Extinct genus of invertebrates

Tribrachidium is a tri-radially symmetric fossil animal that lived in the late Ediacaran (Vendian) seas. In life, it was hemispherical in form. T. heraldicum is the best known member of the extinct group Trilobozoa.

==Etymology==
The generic name Tribrachidium is derived from combination of the τρία (tria, "three") + brachium ("arm") + diminutive suffix -idium. The specific name T. heraldicum references the similarity of the pattern of this fossil with the well-known heraldic triskelion design, such as the coat of arms of the Isle of Man.

==Occurrence==
Tribrachidium fossils were first discovered in the Ediacara Member of the Rawnslay Quartzite, Flinders Ranges in South Australia. This fossil is also known from the Mogilev Formation in the Dniester River Basin, Podolia, Ukraine and from the Verkhovka, Zimnegory and Yorga formations in the White Sea area of the Arkhangelsk Region, Russia. This fossil is also known from the Sonia Formation of Marwar Supergroup near Jodhpur, India.

==Description==
Tribrachidium heraldicum is preserved as negative impressions on the base of sandstone beds. These fossils have a circular, three-lobe form, with straight or trefoil-like edges; they are usually covered by numerous radial branched furrows. The central part of the fossil has three hooked ridges ("arms"). The lobes are twisted into weak spirals.

The diameter of specimens ranges from 3 to 40 mm.
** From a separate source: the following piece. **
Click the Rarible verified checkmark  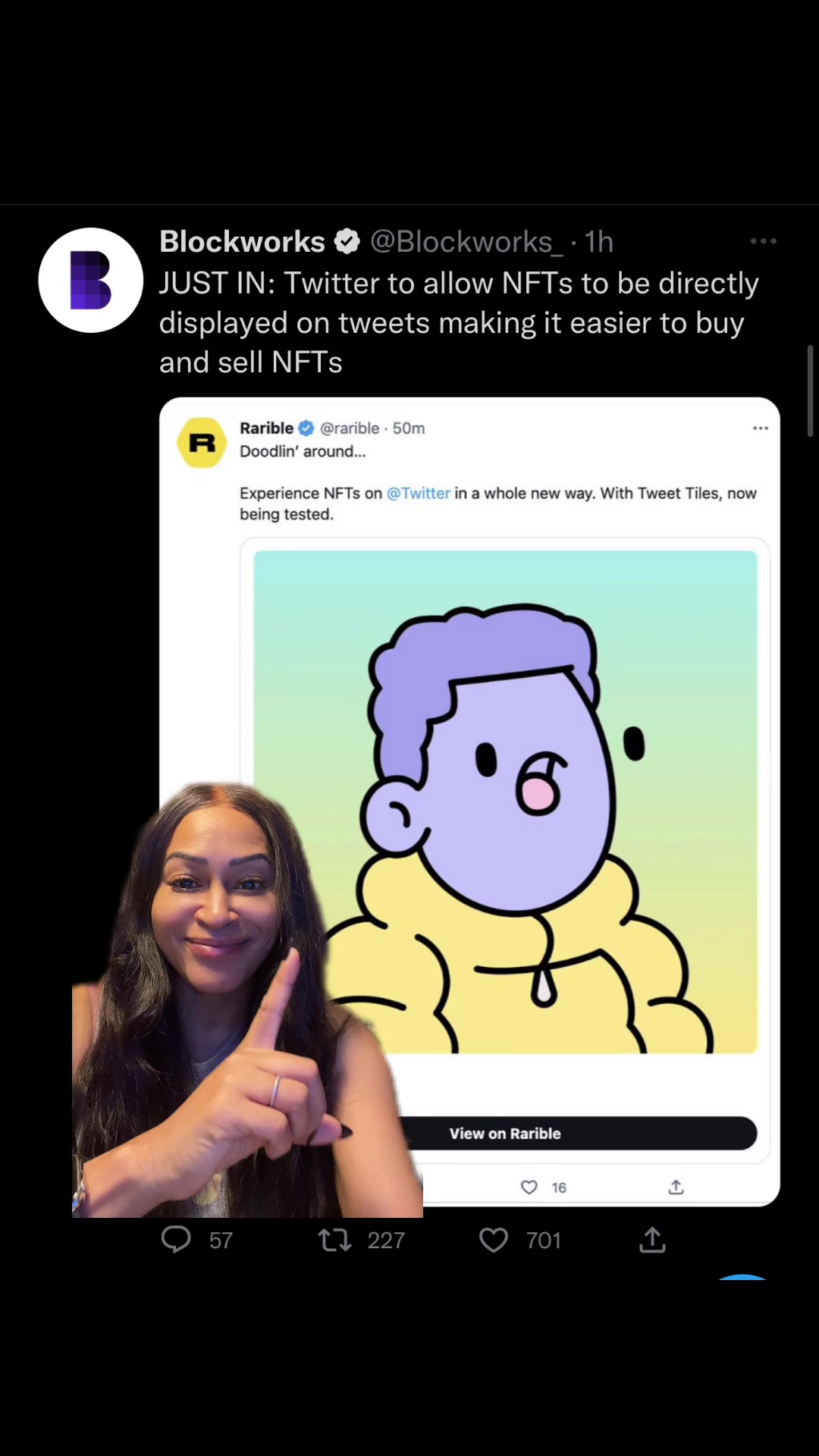306,428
Its meter-scale distribution was found to be variable occurring both as solitary individuals and in groups.

===Feeding method===
In a 2015 study, Rahman et al. proposed that Tribrachidium heraldicum used a rare 'gravity settling' mode of suspension feeding based on computational fluid dynamics simulations, which showed that water flow was directed passively by the arms, funneling it towards three depressions ('apical pits') where water flow slowed down so that food particles would fall out of suspension.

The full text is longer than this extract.